◆ **Dataset content**
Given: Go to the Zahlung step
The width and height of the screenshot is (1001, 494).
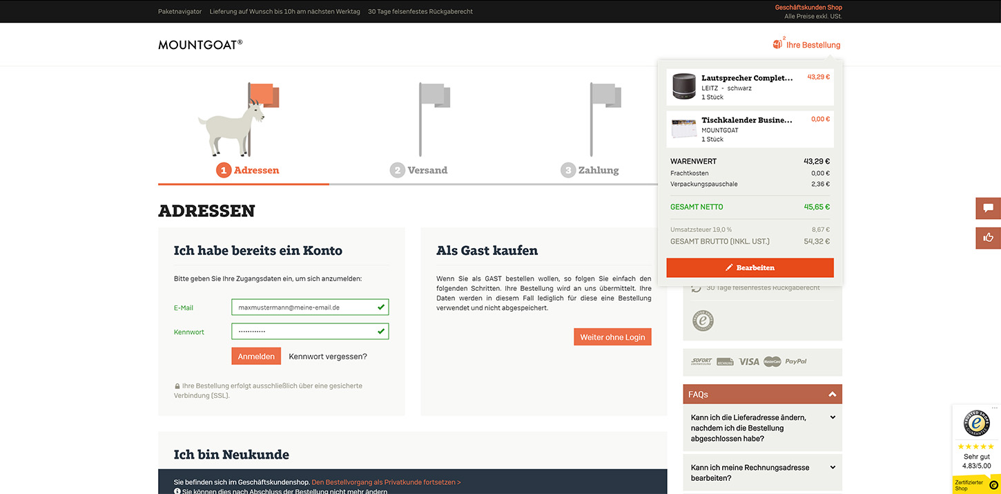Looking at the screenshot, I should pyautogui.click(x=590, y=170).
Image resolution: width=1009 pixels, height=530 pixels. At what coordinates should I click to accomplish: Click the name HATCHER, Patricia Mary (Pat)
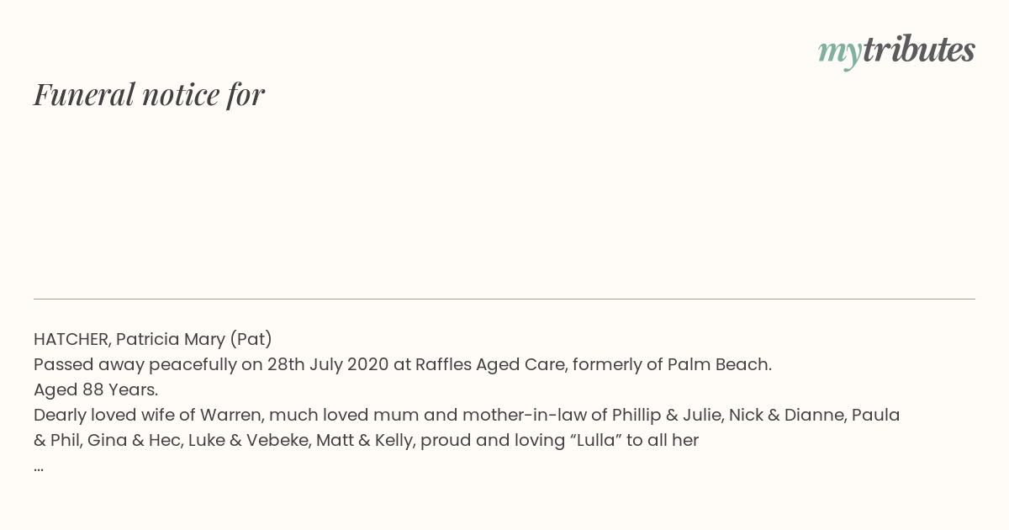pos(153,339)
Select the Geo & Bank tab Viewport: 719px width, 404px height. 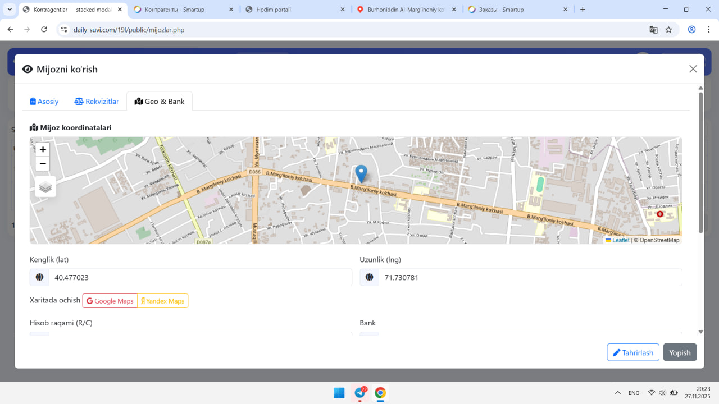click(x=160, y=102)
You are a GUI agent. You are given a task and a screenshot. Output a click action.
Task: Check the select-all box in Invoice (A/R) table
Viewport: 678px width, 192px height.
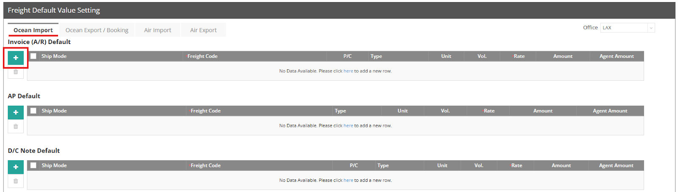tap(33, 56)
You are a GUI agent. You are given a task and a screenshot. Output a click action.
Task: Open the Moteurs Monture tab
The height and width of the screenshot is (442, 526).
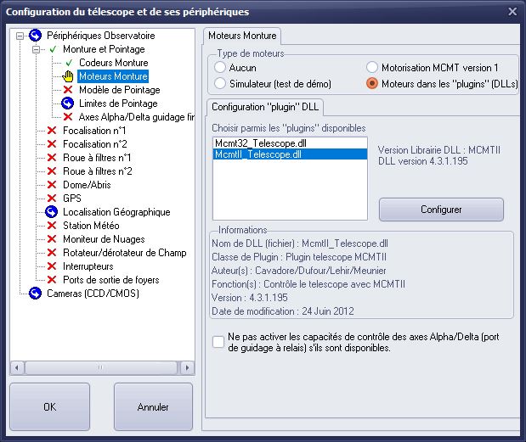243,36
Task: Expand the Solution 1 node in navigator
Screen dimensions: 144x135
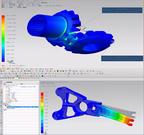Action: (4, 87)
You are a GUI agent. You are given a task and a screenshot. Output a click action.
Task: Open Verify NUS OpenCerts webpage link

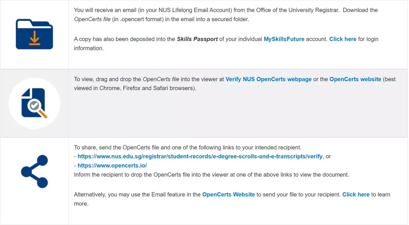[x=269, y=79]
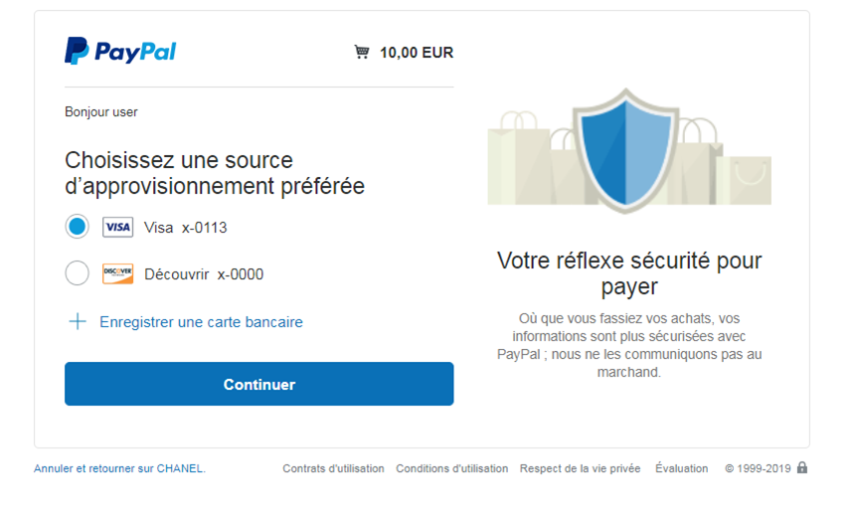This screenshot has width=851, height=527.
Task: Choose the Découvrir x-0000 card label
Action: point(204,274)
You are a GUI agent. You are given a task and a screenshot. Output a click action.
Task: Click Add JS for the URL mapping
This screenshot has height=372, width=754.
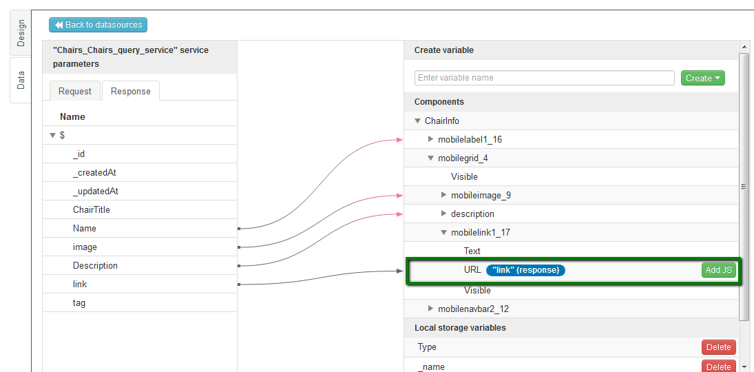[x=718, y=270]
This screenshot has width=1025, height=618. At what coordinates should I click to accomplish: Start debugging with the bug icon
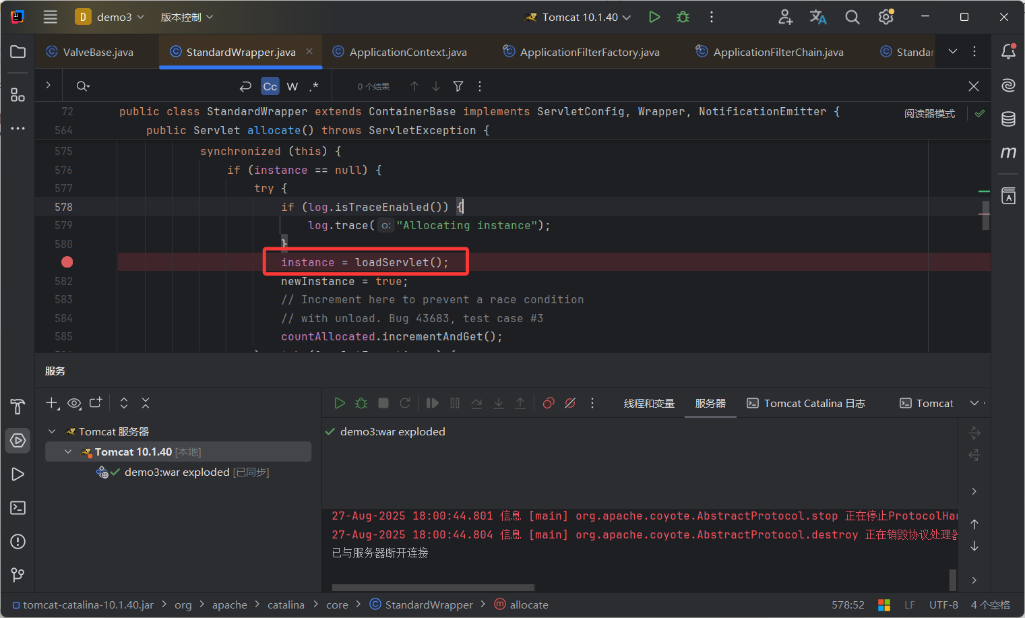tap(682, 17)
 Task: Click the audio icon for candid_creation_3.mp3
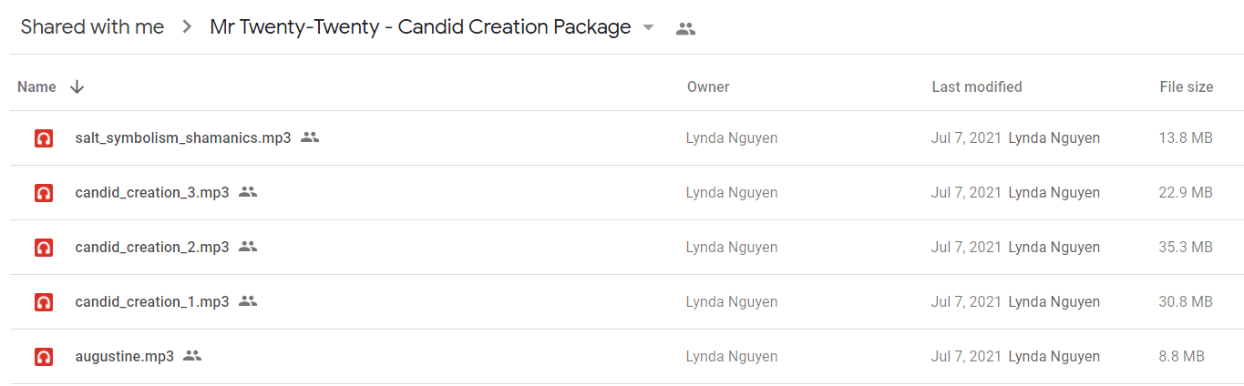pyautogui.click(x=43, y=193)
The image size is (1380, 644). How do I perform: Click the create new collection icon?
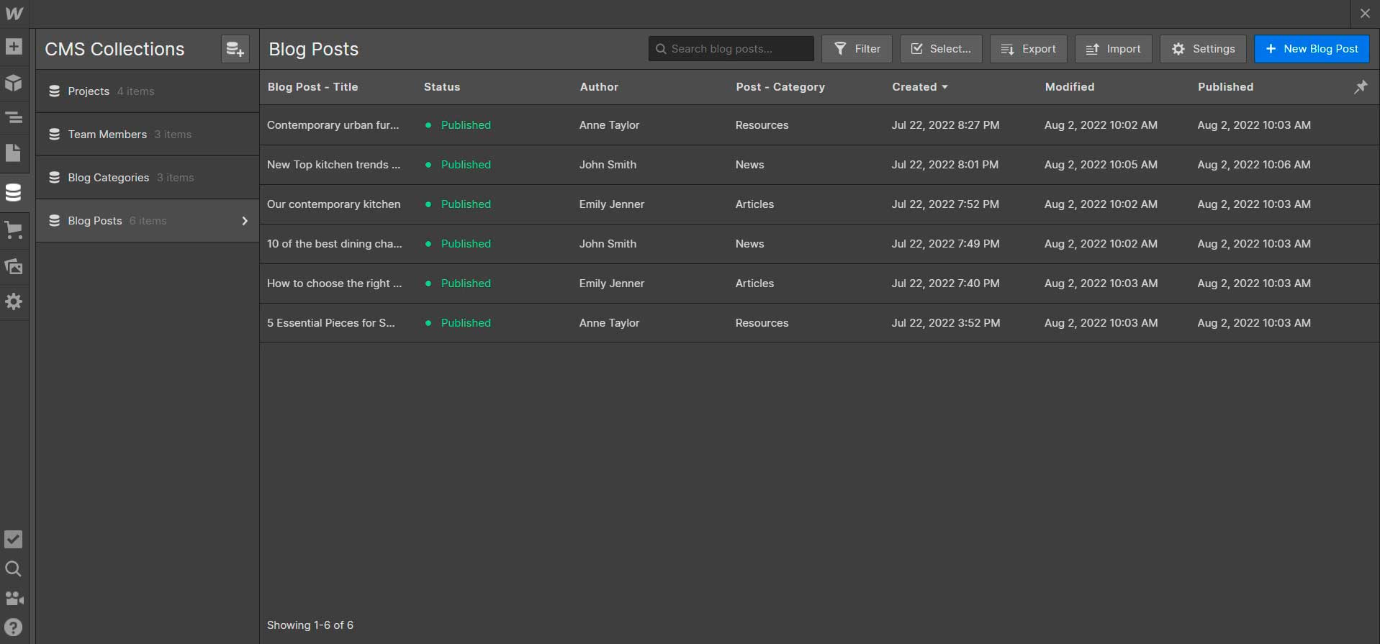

◆ **Exercise directions**
Every line from the one containing "This screenshot has width=1025, height=618." to the final line of the records must be transcribed exactly, both ends included, with the pictures left out.

◆ **Answer for this exercise**
This screenshot has width=1025, height=618. At what coordinates should I click to accomplish: Start debugging with the bug icon
tap(682, 17)
 Task: Click the audio icon for candid_creation_3.mp3
pyautogui.click(x=43, y=193)
The image size is (1380, 644). How do I perform: Click the create new collection icon?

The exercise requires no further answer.